*Talimat 1*.
Aşağıdaki listede "coordinates (206, 404)." ifadesinin geçtiği satırdan "center [84, 107]." ifadesinin geçtiği satıra kadar olan satırları, her iki uç satır da dahil olmak üzere yeniden yaz. Bu satırlarda "GUI agent" yerine "UI agent" koy, geri kalan her şeyi aynen bırak.

Devrim Muhafızları, petrol ihracatındaki payını artırıyor: Gelirlerin yarısını alıyorlar

İran'ın, ABD yaptırımlarının devreye sokulduğu 2018'den bu yana petrol ihracatı üzerindeki kontrolünü artırdığı belirtiliyor (Reuters)
İran'ın, ABD yaptırımlarının devreye sokulduğu 2018'den bu yana petrol ihracatı üzerindeki kontrolünü artırdığı belirtiliyor (Reuters)
TT

Devrim Muhafızları, petrol ihracatındaki payını artırıyor: Gelirlerin yarısını alıyorlar

İran'ın, ABD yaptırımlarının devreye sokulduğu 2018'den bu yana petrol ihracatı üzerindeki kontrolünü artırdığı belirtiliyor (Reuters)
İran'ın, ABD yaptırımlarının devreye sokulduğu 2018'den bu yana petrol ihracatı üzerindeki kontrolünü artırdığı belirtiliyor (Reuters)

İran'da İslam Devrimi Muhafızları Ordusu'nun (DMO), ülkenin petrol ihracatı üzerindeki kontrolünün arttığı bildiriliyor. 

Birleşik Krallık merkezli Reuters'ın haberinde, Devrim Muhafızları'nın petrol ihracatı gelirlerinin yarısını aldığı savunuluyor. 

Seçilmiş ABD Başkanı Donald Trump'ın, ilk döneminde yeniden uygulamaya koyduğu yaptırımlar İran'ın enerji sektörünü zayıflatmayı amaçlıyordu. Ancak sert yaptırımlara rağmen Tahran, en büyük döviz kaynağı ve küresel ekonomiyle başlıca bağlantısı olan petrolden yılda 50 milyar dolardan fazla gelir elde ediyor. Diğer yandan Trump'ın 1 Ocak'ta göreve gelmesiyle Tahran'a karşı "maksimum baskı" politikasını sürdüreceği öngörülüyor.

Kimliklerinin açıklanmamasını isteyen kaynaklar, DMO'nun İran'ın petrol ihracatının yüzde 50'sini kontrol ettiğini öne sürüyor. Bu oranın üç yıl önce yüzde 20 civarında olduğuna işaret ediyorlar.

*Kaynak veriler*.
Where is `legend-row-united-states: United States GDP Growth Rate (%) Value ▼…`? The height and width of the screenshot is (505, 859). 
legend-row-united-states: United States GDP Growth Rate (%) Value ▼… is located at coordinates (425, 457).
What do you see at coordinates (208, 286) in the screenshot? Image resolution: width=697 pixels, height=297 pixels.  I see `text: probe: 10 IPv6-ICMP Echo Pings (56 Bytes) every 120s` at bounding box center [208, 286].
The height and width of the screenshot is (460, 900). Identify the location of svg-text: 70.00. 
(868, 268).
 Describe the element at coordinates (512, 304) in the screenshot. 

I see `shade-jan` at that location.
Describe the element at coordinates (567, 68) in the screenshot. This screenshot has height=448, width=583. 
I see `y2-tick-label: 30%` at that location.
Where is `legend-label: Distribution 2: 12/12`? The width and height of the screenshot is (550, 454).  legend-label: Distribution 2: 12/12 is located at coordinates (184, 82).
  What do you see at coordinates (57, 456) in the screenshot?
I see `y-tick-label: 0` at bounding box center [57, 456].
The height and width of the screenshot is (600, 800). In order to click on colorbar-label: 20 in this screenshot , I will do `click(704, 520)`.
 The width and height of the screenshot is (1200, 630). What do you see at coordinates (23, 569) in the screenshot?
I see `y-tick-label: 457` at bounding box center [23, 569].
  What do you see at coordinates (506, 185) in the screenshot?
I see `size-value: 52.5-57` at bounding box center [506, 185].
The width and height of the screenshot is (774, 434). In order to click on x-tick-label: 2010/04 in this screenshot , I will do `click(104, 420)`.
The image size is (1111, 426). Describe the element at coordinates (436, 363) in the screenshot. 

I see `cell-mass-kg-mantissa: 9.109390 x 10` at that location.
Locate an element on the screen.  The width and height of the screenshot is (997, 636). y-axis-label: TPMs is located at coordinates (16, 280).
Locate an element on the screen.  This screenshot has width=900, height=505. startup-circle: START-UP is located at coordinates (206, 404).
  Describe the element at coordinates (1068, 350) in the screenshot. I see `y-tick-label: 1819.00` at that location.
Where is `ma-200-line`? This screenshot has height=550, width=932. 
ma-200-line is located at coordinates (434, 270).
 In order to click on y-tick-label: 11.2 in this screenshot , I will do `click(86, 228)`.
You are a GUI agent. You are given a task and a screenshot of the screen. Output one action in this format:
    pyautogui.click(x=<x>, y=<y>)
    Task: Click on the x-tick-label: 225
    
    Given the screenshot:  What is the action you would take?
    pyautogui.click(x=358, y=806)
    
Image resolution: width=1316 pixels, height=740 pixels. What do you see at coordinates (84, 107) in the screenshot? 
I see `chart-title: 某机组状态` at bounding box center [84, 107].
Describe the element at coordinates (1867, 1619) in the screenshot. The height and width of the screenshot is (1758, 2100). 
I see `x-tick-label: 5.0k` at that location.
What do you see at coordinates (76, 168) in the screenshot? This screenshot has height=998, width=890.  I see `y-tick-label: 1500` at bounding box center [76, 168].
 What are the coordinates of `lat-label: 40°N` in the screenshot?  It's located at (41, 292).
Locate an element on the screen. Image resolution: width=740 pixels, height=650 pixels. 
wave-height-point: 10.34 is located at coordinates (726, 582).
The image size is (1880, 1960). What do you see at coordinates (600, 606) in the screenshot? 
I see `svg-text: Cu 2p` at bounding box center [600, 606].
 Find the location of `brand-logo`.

*Talimat 2*.
Devrim Muhafızları'nın İran petrol ihracatındaki payını anlatan haberi, bittiği yerden devam ettirir misin?

*Yanıt 1*.
Locate an element on the screen.  This screenshot has width=900, height=505. startup-circle: START-UP is located at coordinates (206, 404).
  Describe the element at coordinates (1068, 350) in the screenshot. I see `y-tick-label: 1819.00` at that location.
Where is `ma-200-line`? This screenshot has height=550, width=932. 
ma-200-line is located at coordinates (434, 270).
 In order to click on y-tick-label: 11.2 in this screenshot , I will do `click(86, 228)`.
You are a UI agent. You are given a task and a screenshot of the screen. Output one action in this format:
    pyautogui.click(x=<x>, y=<y>)
    Task: Click on the x-tick-label: 225
    
    Given the screenshot:  What is the action you would take?
    pyautogui.click(x=358, y=806)
    
Image resolution: width=1316 pixels, height=740 pixels. What do you see at coordinates (84, 107) in the screenshot? 
I see `chart-title: 某机组状态` at bounding box center [84, 107].

*Yanıt 2*.
Devrim Muhafızları'nın, Tahran yönetimine ait Ulusal İran Petrol Şirketi (NIOC) ve iştirakleri üzerindeki nüfuzunu artırdığı ve Batılı ülkelerin yaptırımlarına takılmadan tedarik sağlayabildikleri lojistik ağlar kurduğu iddia ediliyor. Petrolün çoğunun paravan şirketler aracılığıyla Çin'e satıldığı savunuluyor.

ABD'nin eski İran özel temsilcisi Richard Nephew şunları söylüyor: 

Devrim Muhafızları kaçakçılıkta çok daha iyiydi ama petrol sahası yönetiminde berbattı. Bu yüzden petrol ihracatında daha büyük bir kontrol elde etmeye başladılar.

Biden yönetiminde görev yapan ve İran'a karşı yaptırımların mimarlarından biri olan Nephew, Devrim Muhafızları yetkilileriyle petrol yöneticilerinin birlikte çalıştığını öne sürüyor.

Petrol İhraç Eden Ülkeler Örgütü'nün (OPEC) verilerine göre, İran'ın bu yılki ortalama ham petrol üretimi günlük 3,3 milyon varil oldu. Bu, 2018'den beri ulaşılan en yüksek rakam. 

İran'ın Çin'e petrol satışıyla ilgilenen bir kaynak, ihracat gelirlerinin DMO ve NIOC arasında kabaca eşit olarak paylaşıldığını söylüyor. Devrim Muhafızları'nın NIOC'a kıyasla petrolü varil başına 1 ila 2 dolar daha ucuza sattığını zira DMO'yla iş yapan alıcıların daha fazla riske girdiğini belirtiyor:

Durum, alıcının ne kadar risk almak istediğine göre değişiyor. Daha fazla risk almak isteyenler, ABD'nin terör örgütü olarak nitelediği Devrim Muhafızları'nı tercih ediyor.

Bazı Batılı yetkililerse DMO'nun çok daha fazla indirim yaptığını savunuyor. Kaynaklara göre Devrim Muhafızları, petrolü varil başına 5 ila 8 dolara kadar daha ucuzdan satıyor.

Reuters, NIOC, İran Dışişleri Bakanlığı ve DMO'nun yorum taleplerini reddettiğini aktarıyor.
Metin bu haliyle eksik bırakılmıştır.